Despite these promising results, the controversy over LD in EOC and PFTC persists. on one hand, LD plays a crucial role in staging surgery, facilitating accurate tumor staging. Additionally, it serves as a surgical modality during debulking procedures to reduce tumor burden. However, the adoption of radical surgical interventions may be associated with an elevated incidence of postoperative complications, potentially leading to prolonged hospital stays and delays in the initiation of chemotherapy [7]. Previous investigations have substantiated those postoperative complications, including fever, lymph cysts, lymphedema, and peripheral sensory neurologic events, are common following LD [9, 21]. Further research is imperative to better assess and balance the procedural benefits against the adverse effects of associated complications.

Limitation

This study has several limitations.
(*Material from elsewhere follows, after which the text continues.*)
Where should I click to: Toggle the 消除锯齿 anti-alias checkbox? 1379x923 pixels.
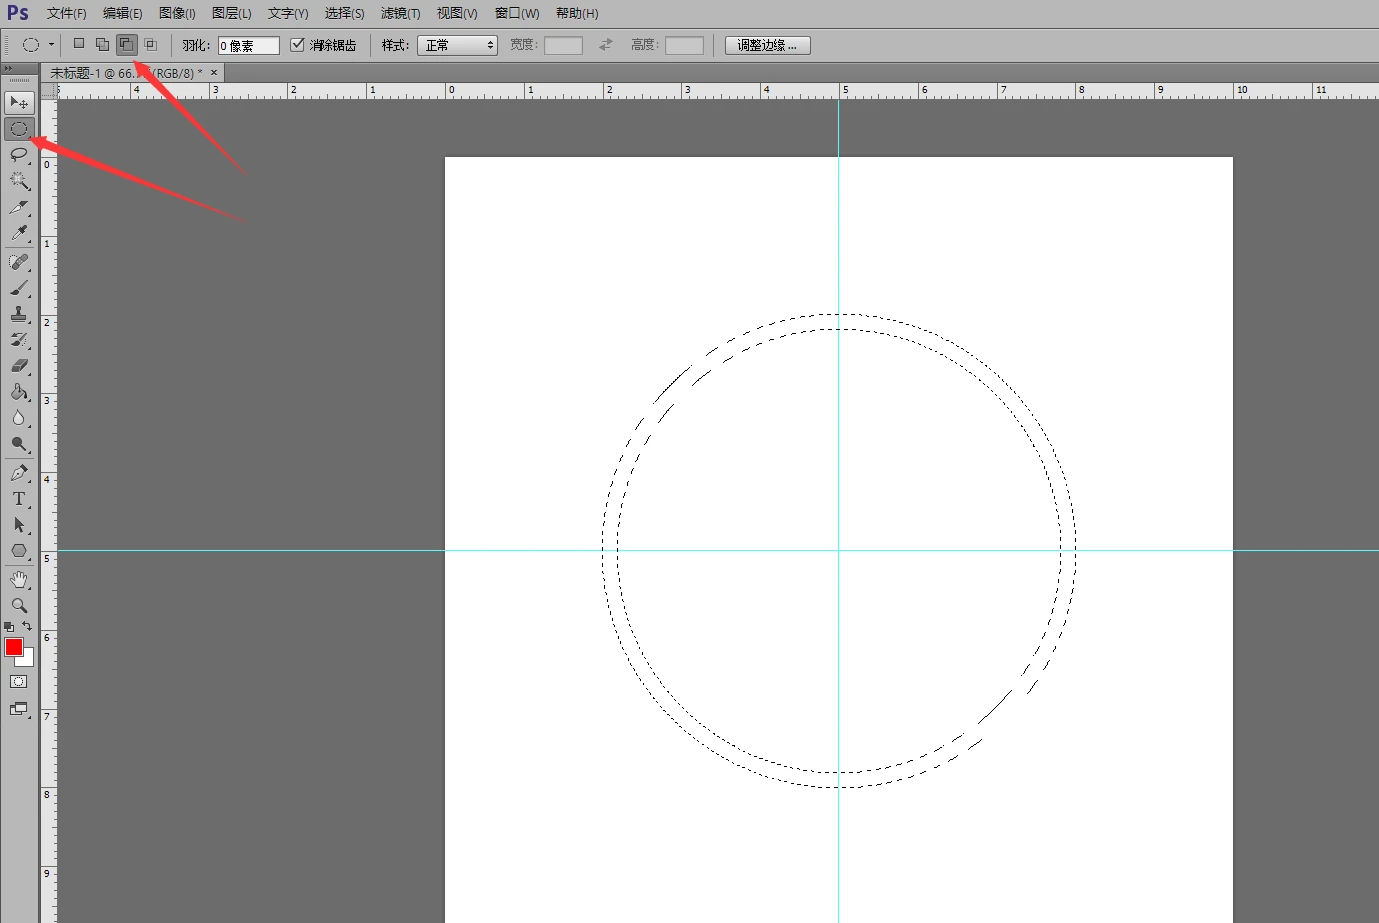[297, 45]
Firstly, despite the construction of IPTW model to balance factors between groups, the presence of unknown confounders remains a potential of bias. Additionally, patients who did not undergo LD might be a subgroup of potentially advanced patients, introducing the possibility of a poorer prognosis. Secondly, the relatively low cut-off in this study might be associated with the compromised health condition or the comorbidities of the patients, limiting the feasibility of more extensive surgical procedures. Also, socioeconomic factors might affect the efficacy of surgical treatments. As factors above were not captured in our model, the results need to be interpreted with caution. Furthermore, findings from SEER database sources may not be directly applicable to patients of diverse racial and regional backgrounds. Finally, the absence of information on surgical outcomes, the extent of LD, and the patient’s baseline status could potentially affect the validity of our results.

Conclusion

LD is an independent protective prognostic factor of patients with early-stage PFTC. The association between ELNs > 11 and an improved prognosis is evident. Future investigations, encompassing multi-center and large-sample studies, are warranted to provide additional insights into the early-stage PFTC.